De twee woningbouwblokken die M3H Architecten in opdracht van Ymere heeft ontworpen, staan op de plek van twee gesloopte blokken uit de periode 1915-1920 van de Amsterdamse architect Willem Leliman. De oorspronkelijke blokken aan de noordrand van de Transvaalbuurt waren gebouwd op het breukvlak van twee tijdperken, waarin volkswoningbouw, stedenbouw en de bestaande architectuurpraktijk werden geherdefinieerd. Bovendien was het een bijzonder model van volkswoningbouw, waar een specifieke doelgroep arbeiders zelf opdracht gaf voor de bouw en dat aan de buitenwereld wilde tonen.
De cultuurhistorie en de historisch-ruimtelijke genen van het ensemble zijn in meerdere lagen vertaald in het nieuwe ontwerp van de twee middelste blokken III en IV. De nagenoeg vierkante blokken staan exact op de footprint van de voorgangers, zijn net zo hoog, zijn ook afgedekt met een schuin dakschild aan alle straatzijden zoals hun voorgangers en zijn beide voorzien van een gemeenschappelijke tuin aan de hofzijde. De gemeenschappelijke binnenhoven – gekoppeld aan ondiepe private tuinen langs de hofgevels – zijn een moderne vertaling van het sociale uitgangspunt van Leliman, waarin zowel de private tuin als de gemeenschappelijke ruimte bijdroeg aan een hoogwaardig woon- en sociaal klimaat. Alle benedenwoningen zijn consequent ontsloten vanaf de straat, zoals gebruikelijk in deze buurt. En het materiaal- en kleurgebruik sluit nauw aan op de andere Leliman-blokken.

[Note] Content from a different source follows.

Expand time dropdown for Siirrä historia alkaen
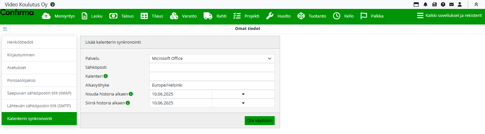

Lelimans ambiguïteit tussen de rationele gevelopzet op het kleinere schaalniveau en de romantische grootschalige elementen is in het nieuwe ontwerp eveneens opgepakt, maar in een moderne, abstract-decoratieve vormtaal. De centrale trappenhuizen vormen uiterst monumentale accenten, terwijl de architectonische expressie op het kleinere schaalniveau hoofdzakelijk is gekoppeld aan de functionele elementen. Hoofdzakelijk, want M3H slaat een meer ‘toegevoegde’ decoratieve weg in op het kleinere schaalniveau. Onder andere door middel van de zeer sprekende alternerende metselwerkvlakken en kleurige stroken van geglazuurde stenen, ontworpen door AtelierNL in de neggen van de ramen en entrees.
De in hoofdvorm, richting, verband en patronen variërende metselwerkvlakken zijn ingezet om het achterliggende programma – zoals de centrale trappenhuizen, de verschillen tussen de beuken en tussen de boven elkaar liggende woningen – leesbaar te maken. Ook verlenen de metselwerk- verbanden de woningen op subtiel niveau individualiteit, brengen ze een extra laag van architectonische expressie aan en een ritme en telbaarheid in de lange gevels. Leliman zette plastiek en reliëf in om de monotonie van lange horizontale repetitie te breken. M3H keert dit middel in de nieuwe ontwerpen om: bij Leliman kraagde de plastiek naar buiten door middel van erkers en metselwerkbanden, maar in de nieuwe blokken is plastiek voornamelijk naar binnen getrokken. Het ritmerende en telbare effect is goed vergelijkbaar met de blokken van Leliman. Met de geschiedenis én de hedendaagse praktijk van stedelijke vernieuwing in het achterhoofd onderscheidt dit project zich door zijn uiterst subtiele verhouding tussen orde en complexiteit, tussen repetitie en afwijking en variatie daarop.
De geslaagde afstemming van hedendaagse architectuurmiddelen op cultuurhistorische en historisch-ruimtelijke referenties draagt hieraan ook bij. En dát is precies de cruciale stap die m3h met dit project wel heeft gezet.